I've been trying to find a Chrome replacement since they finally cut the cord on manifest v2.

I know Firefox is the "right" option, and I'm fully in favour of chipping away at Chromium marketshare (even if the EU is determined to solidify it further with demands of Apple to allow non-Safari rendering in iOS) but I've used it in the past, and even if it's fine 99% of the time, there is that occasional website that has issues because web devs only test in Chromium. And it leaves me with an ever-looming sense of "is this broken because the site is actually broken or was it just not tested with anything but Chrome?" and then I'm obsessively opening Chrome every time I have an issue to test it there.

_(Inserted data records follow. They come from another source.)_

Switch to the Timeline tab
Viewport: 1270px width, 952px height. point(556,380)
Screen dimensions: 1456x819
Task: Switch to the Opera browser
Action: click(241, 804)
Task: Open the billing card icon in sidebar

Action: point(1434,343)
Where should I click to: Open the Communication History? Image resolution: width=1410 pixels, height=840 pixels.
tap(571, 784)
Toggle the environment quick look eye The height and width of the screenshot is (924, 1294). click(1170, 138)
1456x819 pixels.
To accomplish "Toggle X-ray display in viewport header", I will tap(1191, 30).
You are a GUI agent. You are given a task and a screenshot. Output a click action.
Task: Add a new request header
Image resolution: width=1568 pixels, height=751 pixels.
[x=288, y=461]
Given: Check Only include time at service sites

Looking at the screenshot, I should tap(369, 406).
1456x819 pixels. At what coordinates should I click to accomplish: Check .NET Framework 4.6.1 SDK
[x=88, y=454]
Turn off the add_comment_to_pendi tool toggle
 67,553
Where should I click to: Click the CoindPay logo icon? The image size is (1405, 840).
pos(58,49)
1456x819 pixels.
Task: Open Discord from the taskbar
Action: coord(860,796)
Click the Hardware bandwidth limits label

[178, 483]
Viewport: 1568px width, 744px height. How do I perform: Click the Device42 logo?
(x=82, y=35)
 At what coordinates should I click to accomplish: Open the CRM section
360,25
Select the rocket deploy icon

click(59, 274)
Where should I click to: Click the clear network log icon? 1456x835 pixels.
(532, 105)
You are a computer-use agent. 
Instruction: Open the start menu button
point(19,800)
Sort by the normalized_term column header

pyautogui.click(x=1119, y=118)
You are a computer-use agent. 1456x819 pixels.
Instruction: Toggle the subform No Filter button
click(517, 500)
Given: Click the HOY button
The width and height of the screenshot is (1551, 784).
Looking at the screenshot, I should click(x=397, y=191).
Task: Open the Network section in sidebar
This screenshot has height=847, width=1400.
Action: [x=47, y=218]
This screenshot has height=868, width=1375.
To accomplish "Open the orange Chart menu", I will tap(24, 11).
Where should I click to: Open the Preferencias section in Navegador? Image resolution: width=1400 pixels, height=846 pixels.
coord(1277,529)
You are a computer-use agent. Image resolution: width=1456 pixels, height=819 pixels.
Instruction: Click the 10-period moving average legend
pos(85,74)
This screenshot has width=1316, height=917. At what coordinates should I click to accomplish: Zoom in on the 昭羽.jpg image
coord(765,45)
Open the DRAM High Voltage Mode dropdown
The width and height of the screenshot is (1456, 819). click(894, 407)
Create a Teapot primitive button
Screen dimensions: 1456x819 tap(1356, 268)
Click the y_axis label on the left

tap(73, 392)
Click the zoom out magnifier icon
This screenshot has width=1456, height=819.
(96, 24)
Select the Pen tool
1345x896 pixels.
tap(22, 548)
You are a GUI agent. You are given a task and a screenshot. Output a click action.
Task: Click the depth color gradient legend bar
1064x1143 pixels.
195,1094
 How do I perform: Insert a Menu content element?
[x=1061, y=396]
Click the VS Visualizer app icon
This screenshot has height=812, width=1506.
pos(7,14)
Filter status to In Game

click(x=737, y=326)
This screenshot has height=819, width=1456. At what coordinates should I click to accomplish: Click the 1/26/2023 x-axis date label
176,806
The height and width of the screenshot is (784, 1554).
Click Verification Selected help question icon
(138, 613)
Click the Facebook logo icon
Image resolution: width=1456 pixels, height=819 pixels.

So I figured I'll just use one of the many Chromium-based alternatives that's going to continue supporting manifest V2, and I've generally heard good things about them anyway. Edge is off the table since Microsoft said they'd only support it as long as Google did, and I already swore it off after using it for like the first year after they switched to Chromium and it was okay, but it quickly got destroyed by the typical suspects at Microsoft, turning it into a Microsoft adware shitshow. Not to mention their quality control was clearly not up to snuff cause they frequently pushed terribly broken builds to stable, which I rarely experienced with Chrome in 15-ish years of using it.

I tried Arc a little bit but something about the onboarding process and browser experience feels more like their top priority is being cute and unique rather than just making a good browser.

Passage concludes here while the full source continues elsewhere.